Leeson said she was heartened by Hochul’s statement that “housing is a human right.” As with childcare and mental health care, Leeson said, the state’s affordable housing crisis has been building “for the last couple of decades” before exploding during the pandemic, something she frequently heard from voters during an unsuccessful run for state Assembly last year.
“There definitely is critical mass that this is not working and we need to do something different,” Leeson said. “We’ve always known New York is expensive. Right now, it’s just too much.”
'Reimagining' proposals
For Hochul and Adams, the proposals are a follow-up to the wide-ranging report they unveiled in December that called for a “reimagining” of Midtown and Lower Manhattan as neighborhoods “where people live, work and play 24/7.”
Their action plan, which is aimed partly at countering an expected continuing soft demand in Midtown and Lower Manhattan office space, also calls for a wider variety of jobs in the central business district, as well as more affordable housing, something Hochul acknowledged was available to earlier generations of working families in a way it isn’t today.

• [DATASET CONTENT]:
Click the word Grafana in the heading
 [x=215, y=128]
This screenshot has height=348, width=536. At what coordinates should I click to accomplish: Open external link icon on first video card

• [BRIEF]:
Reproduce the passage of the New York housing excerpt starting with "Their action plan, which" and going on through "it isn’t today.".

• [TASK SOLUTION]:
Their action plan, which is aimed partly at countering an expected continuing soft demand in Midtown and Lower Manhattan office space, also calls for a wider variety of jobs in the central business district, as well as more affordable housing, something Hochul acknowledged was available to earlier generations of working families in a way it isn’t today.